Can you copy the data below, beginning at the line that contains "The width and" and stopping after the line that contains "[x=526, y=419]", with the pictures left out?

* [Records to use]:
"""

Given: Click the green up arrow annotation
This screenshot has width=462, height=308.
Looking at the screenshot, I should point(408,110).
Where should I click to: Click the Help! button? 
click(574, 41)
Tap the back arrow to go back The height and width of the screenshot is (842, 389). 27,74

"""
"""

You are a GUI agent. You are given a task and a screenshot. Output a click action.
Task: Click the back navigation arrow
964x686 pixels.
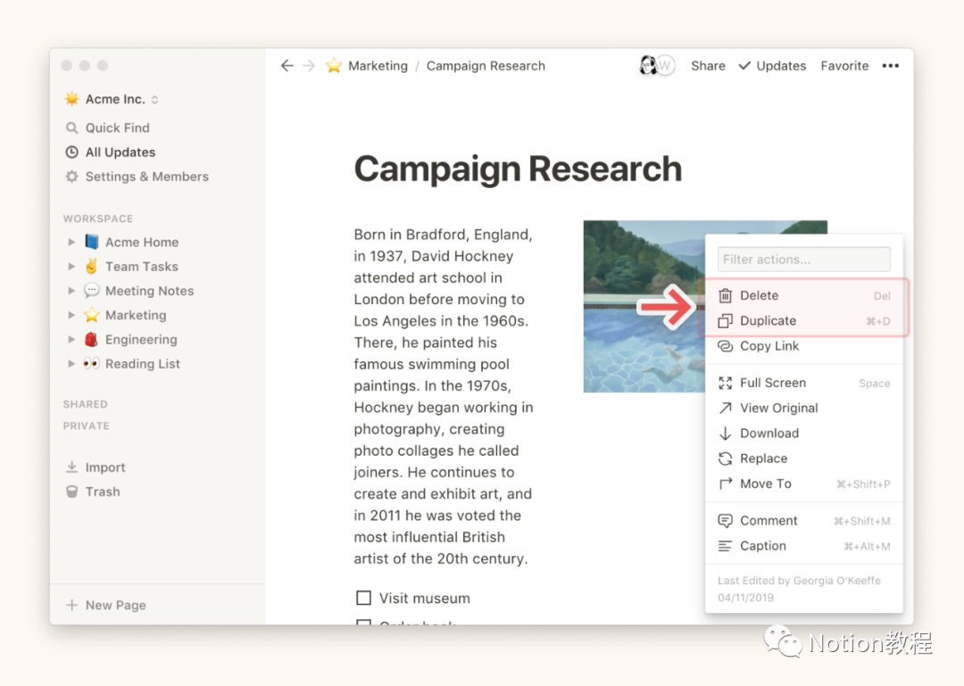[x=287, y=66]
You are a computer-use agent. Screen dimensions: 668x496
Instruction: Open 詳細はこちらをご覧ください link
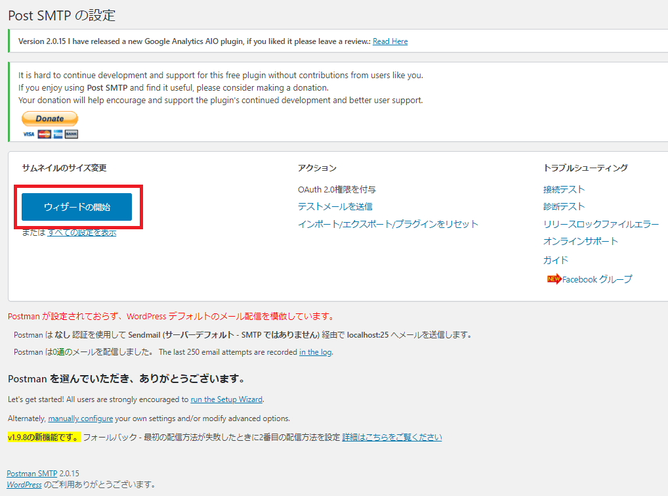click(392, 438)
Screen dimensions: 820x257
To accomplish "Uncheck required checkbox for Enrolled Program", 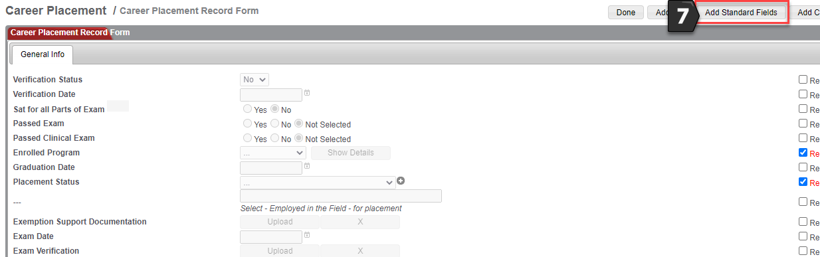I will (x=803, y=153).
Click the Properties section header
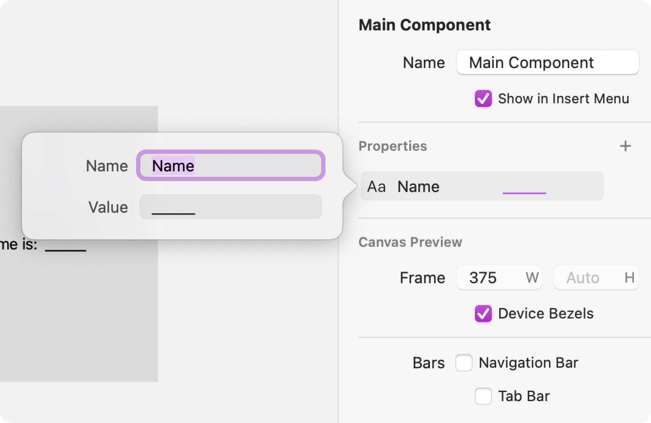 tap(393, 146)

"""
"""

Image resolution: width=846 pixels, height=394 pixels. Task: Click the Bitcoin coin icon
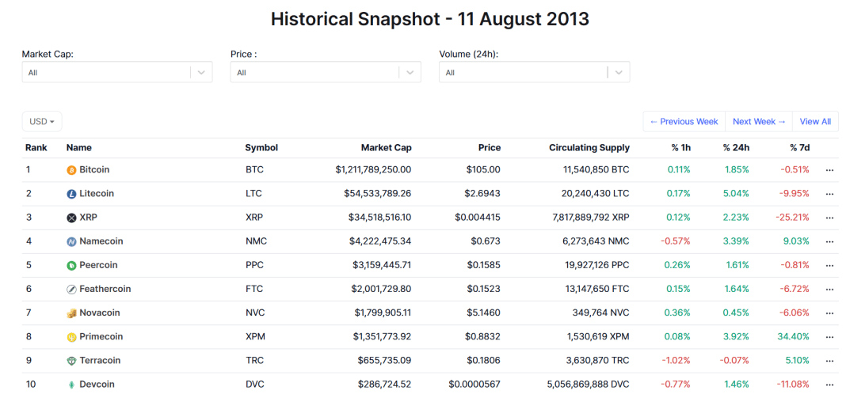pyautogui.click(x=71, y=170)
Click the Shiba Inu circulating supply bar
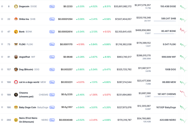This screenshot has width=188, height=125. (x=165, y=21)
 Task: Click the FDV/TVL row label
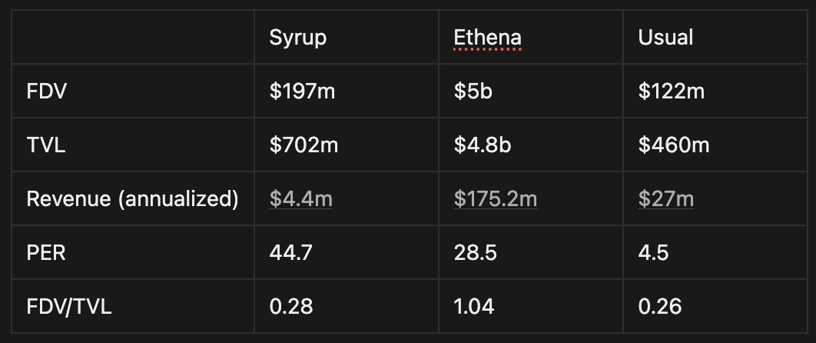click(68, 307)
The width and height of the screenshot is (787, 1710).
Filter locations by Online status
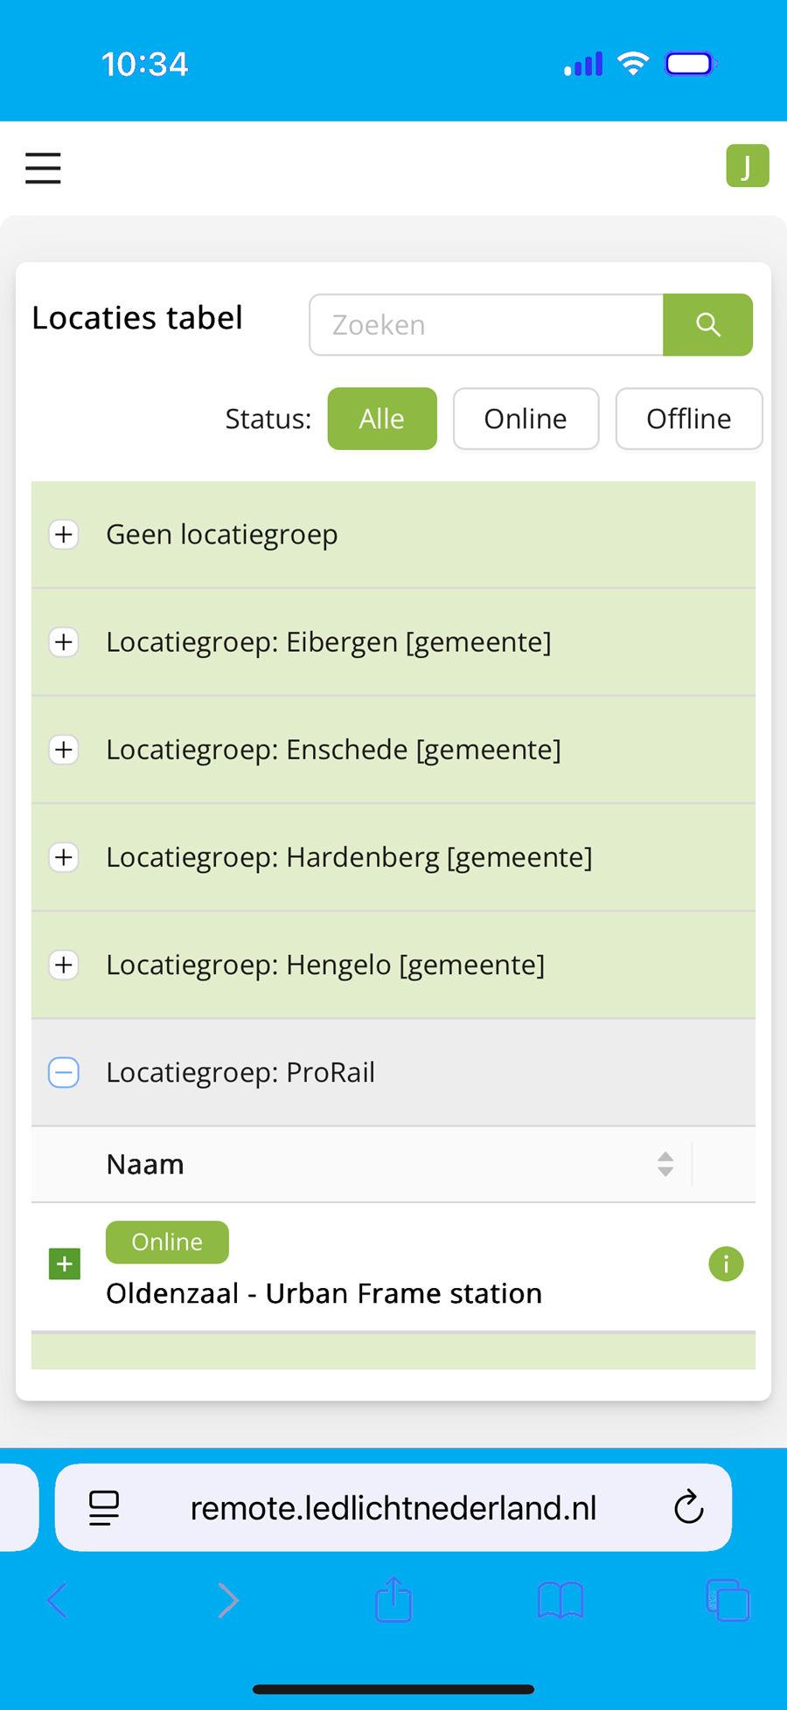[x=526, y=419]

"""

* [Solution]:
The width and height of the screenshot is (787, 1710).
Filter locations by Online status
[x=526, y=419]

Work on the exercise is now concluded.